The discrepancy in professional ring experience between Sergiy Derevyanchenko and Sam Soliman is exceptional heading into their 160-pound bout.
While Derevyanchenko (8-0, 6 KOs) has competed in just 32 rounds since making his pro debut in July 2014, Soliman (44-13, 18 KOs) is a onetime 160-pound world champion who has fought a remarkable 516 rounds during his 19-year career.
Despite that vast contrast, Sergiy Derevyanchenko and Sam Soliman will fight Thursday (ESPN, 8 p.m. ET/5 p.m. PT) at Foxwoods Resort Casino in Mashantucket, Connecticut, with the winner taking a step forward toward a mandatory shot against unbeaten 160-pound champion Gennady Golovkin.
Both boxers weighed in at 159 pounds Wednesday.
“It will be a great matchup of experience versus youth, past versus future,” Derevyanchenko said. “I expect to be the aggressor and to try to dominate and finish the fight early, but I’m 100 percent ready to go full steam for the full 12 rounds.”
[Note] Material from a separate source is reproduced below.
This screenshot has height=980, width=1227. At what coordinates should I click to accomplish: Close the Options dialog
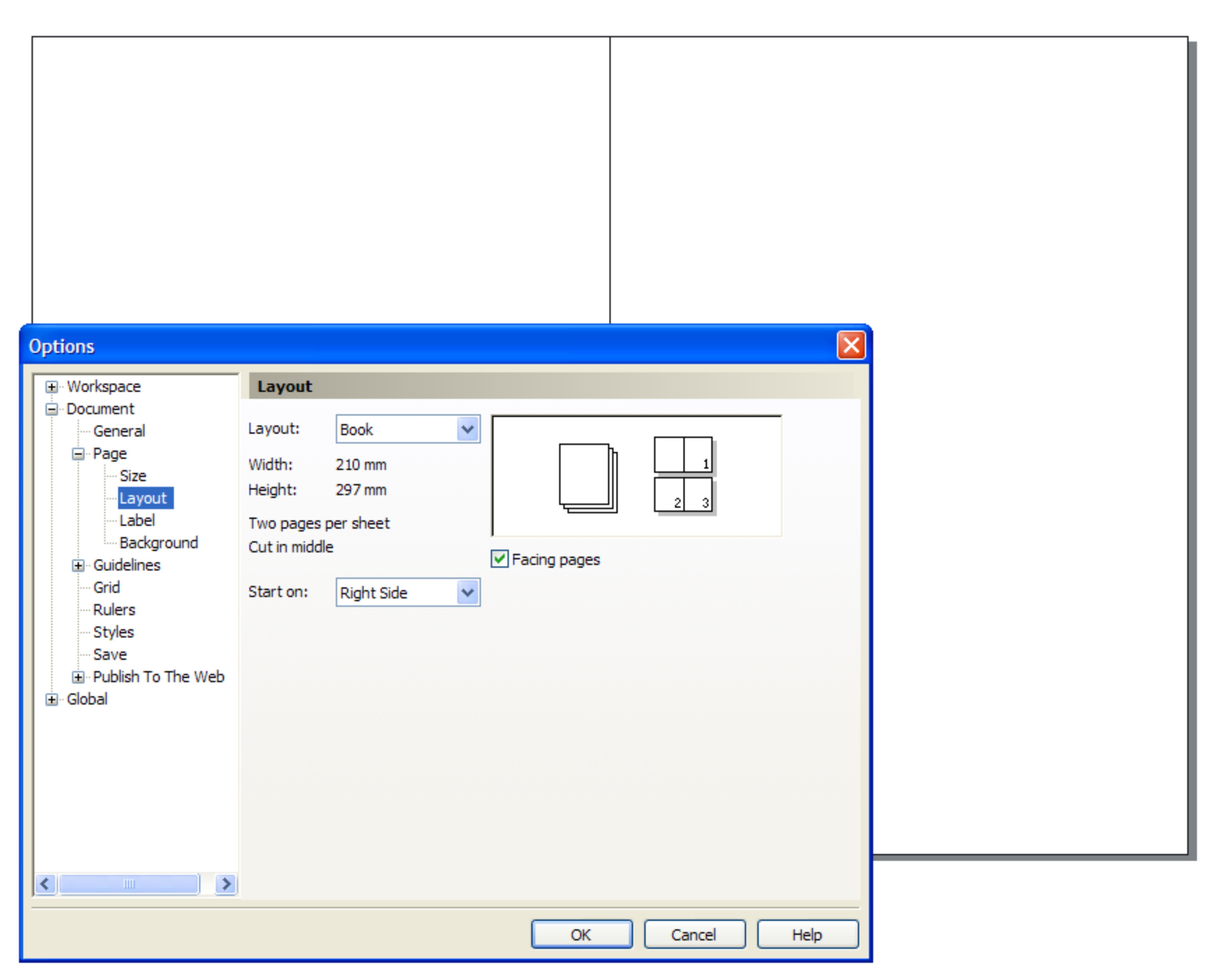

Derevyanchenko, 30, is coming off an eighth-round TKO of Mike Guy in March, and has not really been challenged in his eight-fight pro career. It's a trend he plans to continue against the 42-year-old Soliman.
“I don’t want to just walk into a Golovkin fight; I want to be truly ready, so right now, I’m focused on looking impressive against Sam Soliman, and then we can take it from there,” Derevyanchenko said.
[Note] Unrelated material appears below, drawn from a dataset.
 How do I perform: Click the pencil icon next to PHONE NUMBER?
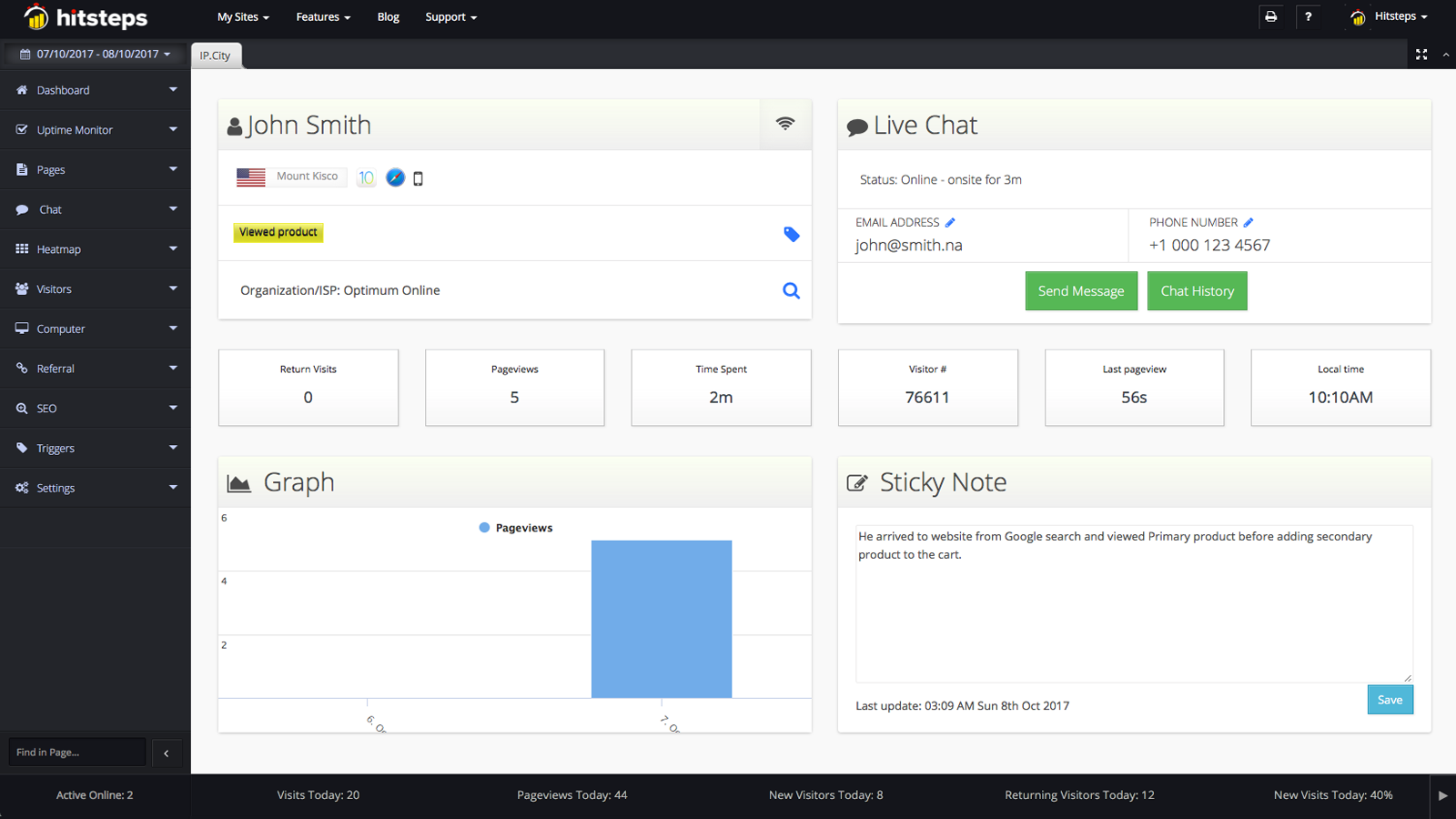coord(1248,221)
“I’ve watched a lot of film on Sam Soliman, who is my best opposition to date. I’ve got a great scouting report on him, so I would love to make a statement and stop him.”
Soliman made his pro debut in April 1997 and had an unorthodox rise to become world champion. The Melbourne, Australia, native began his career with an unremarkable record of 12-7 and didn’t win a world title until beating Felix Sturm by unanimous decision in May 2014 at the age of 40.
Soliman lost his first title defense against Jermain Taylor by unanimous decision in October 2014, and then lost a 10-round split decision to then-unbeaten contender Dominic Wade in June 2015 in his most recent bout.
Despite those setbacks, the Australian remains a dangerous opponent who has had as many fights against current or former world champions (going 2-6) as Derevyanchenko has had professional bouts.
While Derevyanchenko, who moved to Brooklyn, New York, last year, certainly doesn’t possess the same résumé as his opponent, he has more experience than appears at first glance.
He enjoyed an outstanding amateur career of more than 400 fights during which he earned a bronze medal at the 2007 World Amateur Boxing Championships and competed for his native Ukraine at the 2008 Olympics. Then “The Technician” went 23-1 in the World Series of Boxing, a professional-style competition that allows boxers to maintain Olympic eligibility.
“The desire to finish any bout early is always present,” Derevyanchenko said. “But Soliman is an experienced ex-world champion with an awkward style who has only been knocked out once (by Anthony Mundine in the ninth round of a 168-pound title fight in March 2007).”